2. `data/devices.pkl`: A pickle file with a pandas.DataFrame of normalized weather variables: `dwpt` is Dew Point (related to moisture), `rhum` is relative humidity, `temp` is temperature, `wdir` is wind direction, `wspd` is wind speed.


### Load and preprocess the datasets

In [None]:
# Use pd.read_pickle to load 'data/load.pkl'

# Check that you get a similar pd.Series:
# Time
# 2013-09-25 19:00:00    410.766578
# 2013-09-25 20:00:00    417.421053
# 2013-09-25 21:00:00    508.165821
# ...

In [None]:
# How many observations does the dataset have?
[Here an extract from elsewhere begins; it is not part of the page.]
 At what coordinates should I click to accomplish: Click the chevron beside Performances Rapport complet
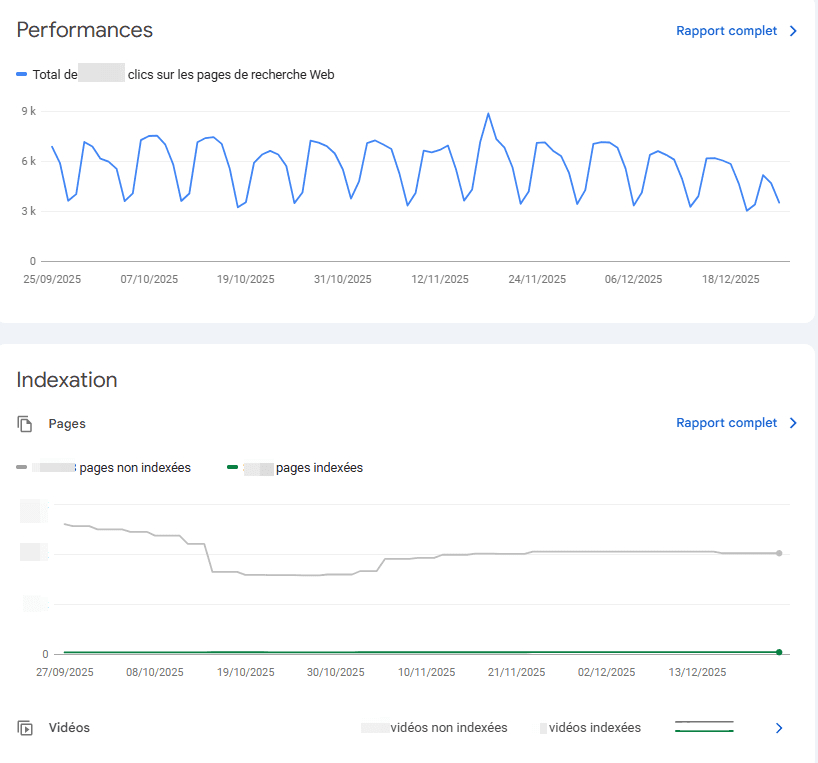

What is the overall time range?

In [None]:
# Use pd.read_pickle to load 'data/weather.pkl'

# Check that you have a pd.DataFrame with columns
# ['temp', 'dwpt', 'rhum', 'wdir', 'wspd']
# and index equal to the load index

In [None]:
# Add an "hour" column to the load df, corresponding to the integer hour of the index
# e.g. 2013-09-25 19:00:00 --> 19
# Hint: convert index into a pd.Series and use the .hour accessor

In [None]:
# Add 3 columns to the load df
# load_lag_24, load_lag_48 and load_lag_72
# corresponding to the value of load 24, 48 and 72 hourse before, respectively
# Hint: use the .shift function

# check as example the first five 21:00 samples to make sure you computed the lags correctly

In [None]:
# Add 7 dummy columns, each one with value 0 or 1 for each day of the week of the corresponding index,
# named "day_name_monday", "day_name_tuesday", ... , "day_name_saturday" (skipping Sunday)
# Hint: use index.dayofweek and pd.get_dummies

# check as example the first seven 21:00 samples to make sure you computed the day_name columns correctly

In [None]:
# Merge the weather and the load df
# Hint: use df.join

In [None]:
# Plot the load of a single day, e.g. 2013-12-12
# Does the shape make sense?

In [None]:
# Plot the average and confidence interval of hourly load for weekdays vs weekends from '2013-11-01' onwards
# Hint: use seaborn.lineplot
# Do you observe any difference?

In [None]:
# Add dummies "hour_1", "hour_2", ... "hour_23" (skipping "hour_0"), equal to 1 for the corresponding index hour
# Hint: use pd.get_dummies

### Train a linear regression model

In [None]:
# Train a linear regression model to predict load of 2014-12-12 based on features computed above.
# Use the period 2013-11-01 to 2014-12-11 for training.

In [None]:
# Compute the root mean squared error

### Explain a LR model with SHAP

In [None]:
# Plot the SHAP values for the test set (load values for the hours of the day 2014-12-12)
# Hint: use shap.Explainer and shap.plots.beeswarm

### Train a Random Forest Regressor

In [None]:
# Train a random forest regressor model to predict load of 2014-12-12.
# Use the period 2013-11-01 to 2014-12-11 for training.
# Do not use the dummies computed above. Use the following features instead:
# ['hour', 'load_lag_24', 'load_lag_48', 'load_lag_72', 'temp',
#    'dwpt', 'rhum', 'wdir', 'wspd', 'weekday']
# where hour and weekday are int

In [None]:
# What is the root mean squared error for the test set? Does the accuracy improve with respect to the linear model?

### Explain a RF model with SHAP

In [None]:
# What is the expected energy consumption knowing the weekday?
# What is the weekday with the highest/lowest expected consumption?
# 
# Hint: use shap.partial_dependence_plot

In [None]:
# Compare with the mean load of the train set grouped by weekday: are they different? If so, why?

In [None]:
# What is the expected energy consumption knowing the hour? What about temperature? Does the model behavior make sense?

In [None]:
# Plot the SHAP values of each feature for each of the test samples.
# Hint: use shap.plots.beeswarm

In [None]:
# What is the most predictive feature? What is the least predictive? How do you interpret it?
# Hint: use shap.plots.bar

In [None]:
# Explain the 15:00 and 20:00 prediction of the test. What observations can you make? 
# Hint: use shap.plots.waterfall

### Reflections

In [None]:
# Reflect on how the information above could be useful for environmental reasons.